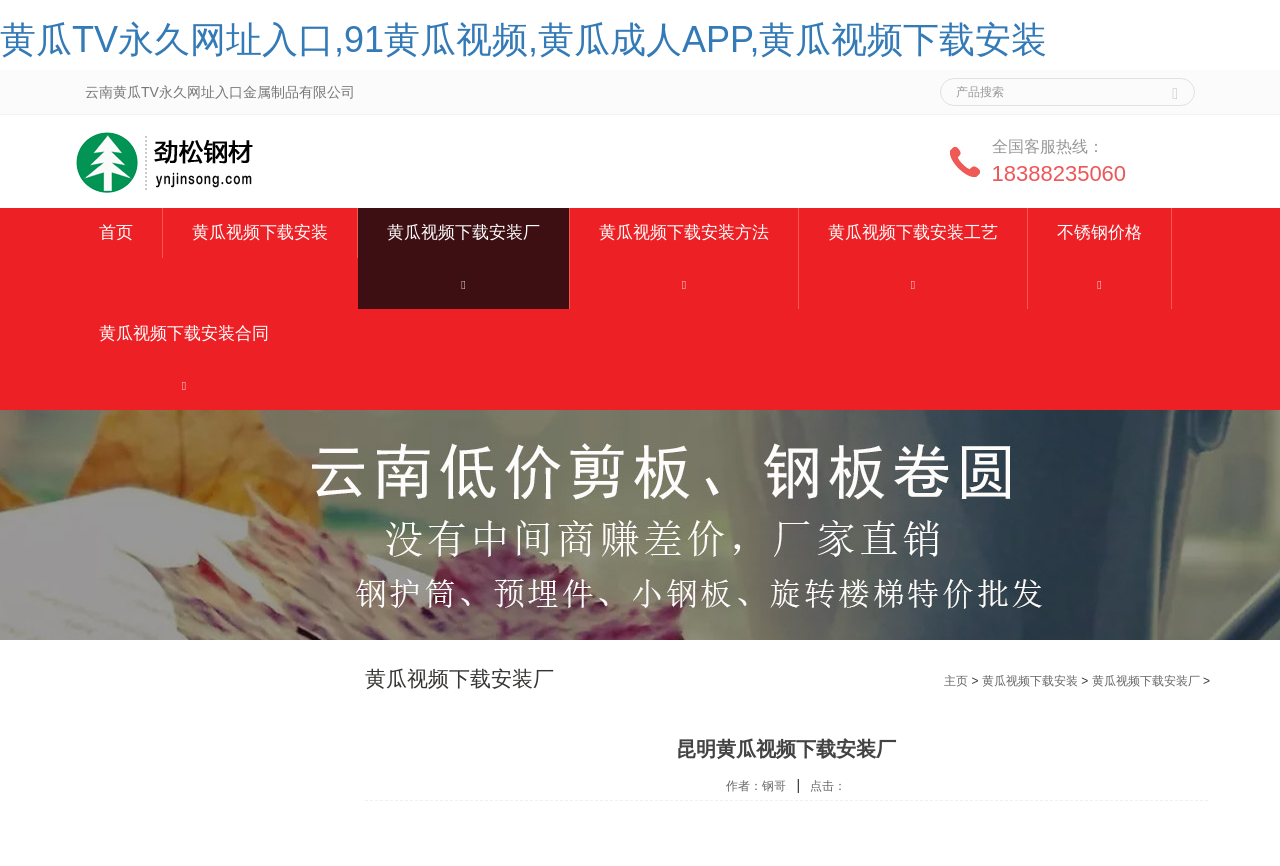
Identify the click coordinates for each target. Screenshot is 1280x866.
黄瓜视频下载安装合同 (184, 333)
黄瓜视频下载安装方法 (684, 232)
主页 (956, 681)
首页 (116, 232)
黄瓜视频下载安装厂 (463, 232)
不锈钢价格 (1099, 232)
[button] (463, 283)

...

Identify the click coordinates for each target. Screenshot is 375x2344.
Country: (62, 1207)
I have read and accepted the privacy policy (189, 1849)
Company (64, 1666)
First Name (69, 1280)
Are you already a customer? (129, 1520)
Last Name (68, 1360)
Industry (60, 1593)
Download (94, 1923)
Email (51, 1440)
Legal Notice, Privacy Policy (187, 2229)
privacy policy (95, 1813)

...

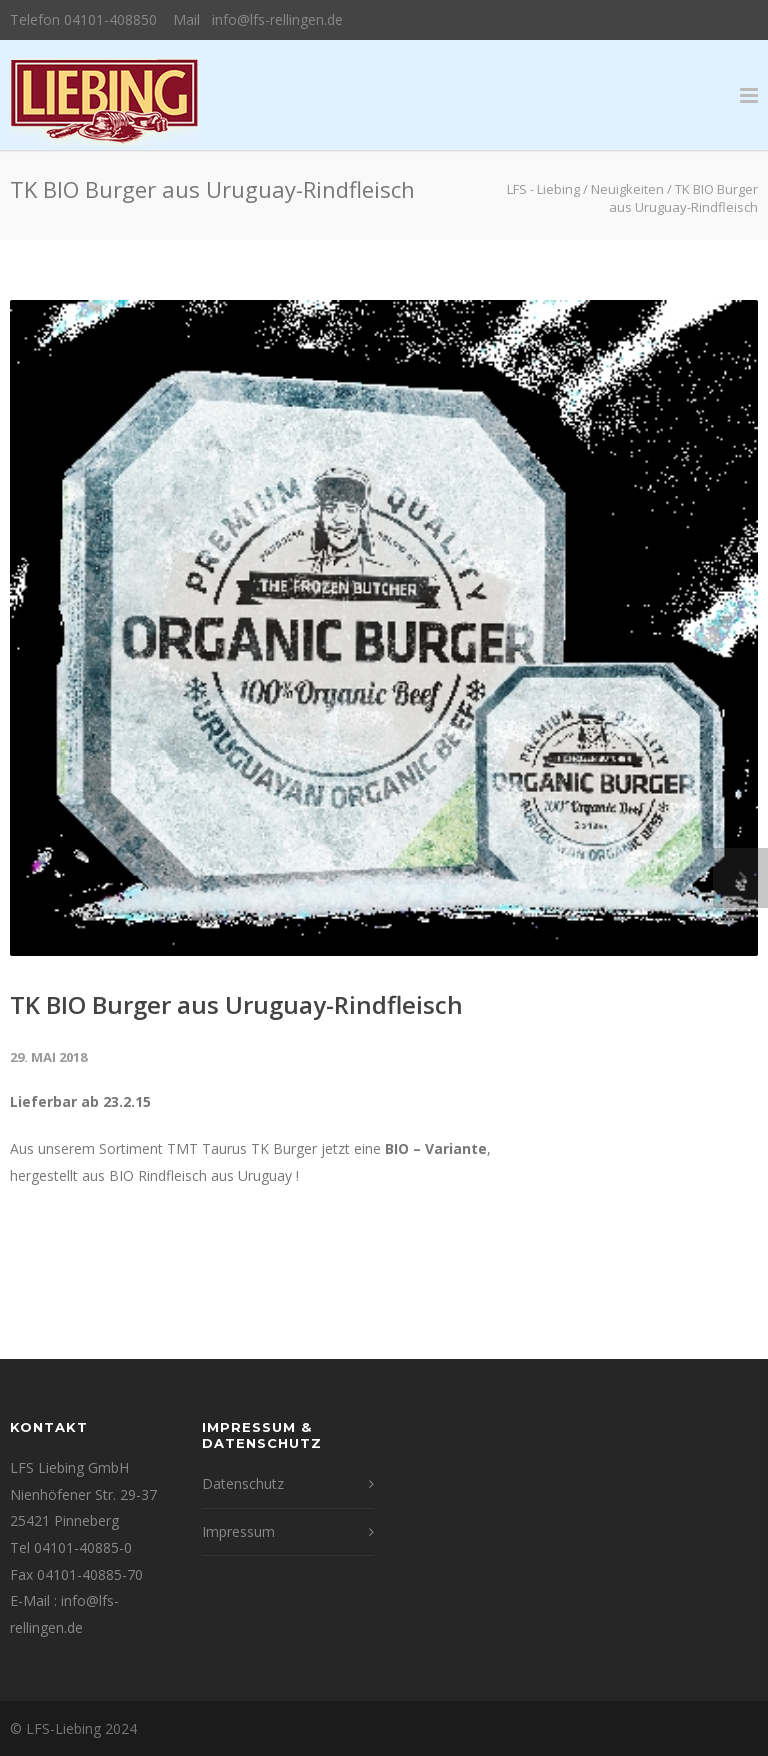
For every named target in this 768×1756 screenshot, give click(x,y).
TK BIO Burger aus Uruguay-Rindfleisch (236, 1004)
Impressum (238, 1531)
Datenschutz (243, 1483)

* _Required task_:
Reproduce the lines from the line with "Screenshot is 1280x866." up to and including the line with "[button] (463, 283)", with no changes.

* _The solution_:
Identify the click coordinates for each target. Screenshot is 1280x866.
黄瓜视频下载安装合同 (184, 333)
黄瓜视频下载安装方法 (684, 232)
主页 (956, 681)
首页 (116, 232)
黄瓜视频下载安装厂 (463, 232)
不锈钢价格 (1099, 232)
[button] (463, 283)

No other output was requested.